Martin wartet auf den Sankt-Nimmerleins-Tag

Um gleich jedem Missverständnis vorzubeugen: Nein, mein Mann hat mit braunem Gedankengut aber auch gar nichts am Hut. Aber als er neulich im TV gelesen hat, dass man vor 70 Jahren die Hunsrückhöhenstraße in 100 Tagen gebaut hat, war das die Steilvorlage schlechthin, um die bürokratischen Irrungen und Wirrungen in heutiger Zeit anzuprangern, in der man auf manch neue Straße wohl bis zum Sankt-Nimmerleins-Tag warten muss.

Mein Einwand, dass vielleicht einfach zu wenig Geld da sei, bügelte "Verkehrsminister" Martin kurzerhand ab. "So lange Banken mit unseren Steuern Milliarden auf dem amerikanischen Immobilienmarkt verzocken, kannst du mir das nicht erzählen", echauffierte er sich.
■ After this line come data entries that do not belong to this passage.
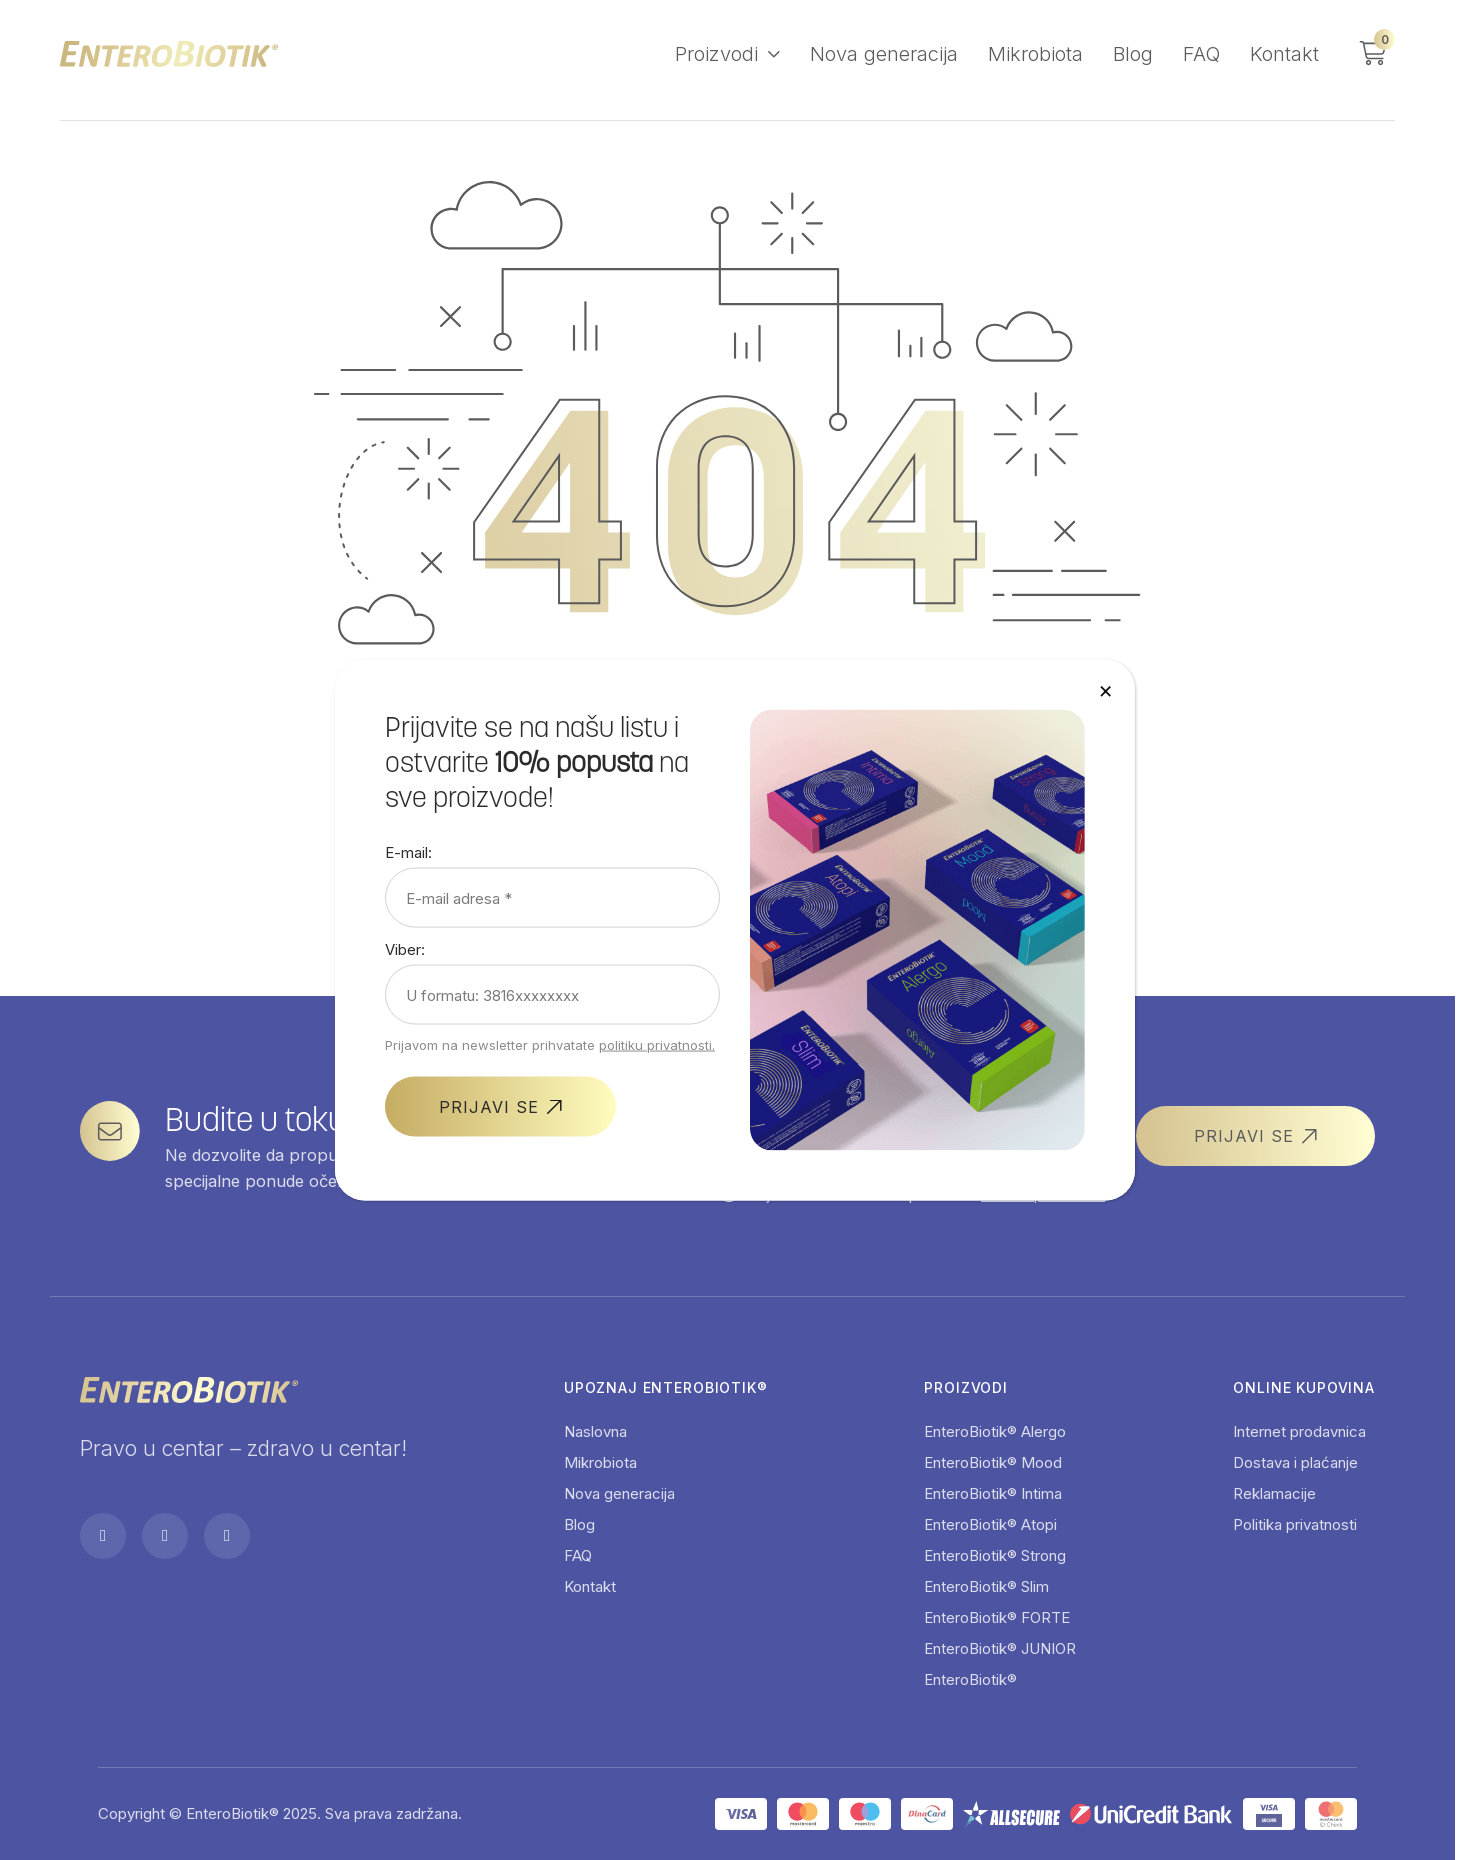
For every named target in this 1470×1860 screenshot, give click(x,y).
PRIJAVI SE (489, 1107)
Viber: (405, 949)
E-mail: (408, 852)
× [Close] (1105, 690)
Dann gab ich zu bedenken, dass heute doch mehr auf den Naturschutz geachtet werden muss, bevor man unsere schöne Landschaft in eine Asphalt-Wüste verwandelt. Mit diesem Argument war ich bei Martin aber an der ganz falschen Adresse. "Hör mir damit bloß auf", schimpfte er, und schon musste sich die arme Mopsfledermaus, die bekanntlich am Flughafen Hahn einen fast endlosen Rechtsstreit provoziert hat, üble Beleidigungen gefallen lassen. Martins Paradebeispiel, um ihn auf die Palme zu bringen, ist allerdings die Landesstraße von Kell nach Trier. 1992 - die Älteren von uns werden sich noch dunkel daran erinnern - hat man erstmals ein Planfeststellungs-Verfahren für den Ausbau gestartet. Doch wie das Wort-Ungetüm schon verrät: Jetzt wird es bürokratisch. Die Sache setzte im Behördendschungel so lange Staub an, bis ein schlauer Kopf feststellte: Wir müssen das Ganze noch mal neu beginnen, weil sich die Gesetze geändert haben. Das Ende vom Lied: Wann Martin über eine neue Straße zum Wochenendausflug an den Stausee fahren kann, steht in den Sternen. 100 Tage werden sicher nicht reichen, und so bleibt ihm nur Sarkasmus als Ausweg: "Vielleicht klappt's ja noch in diesem Leben."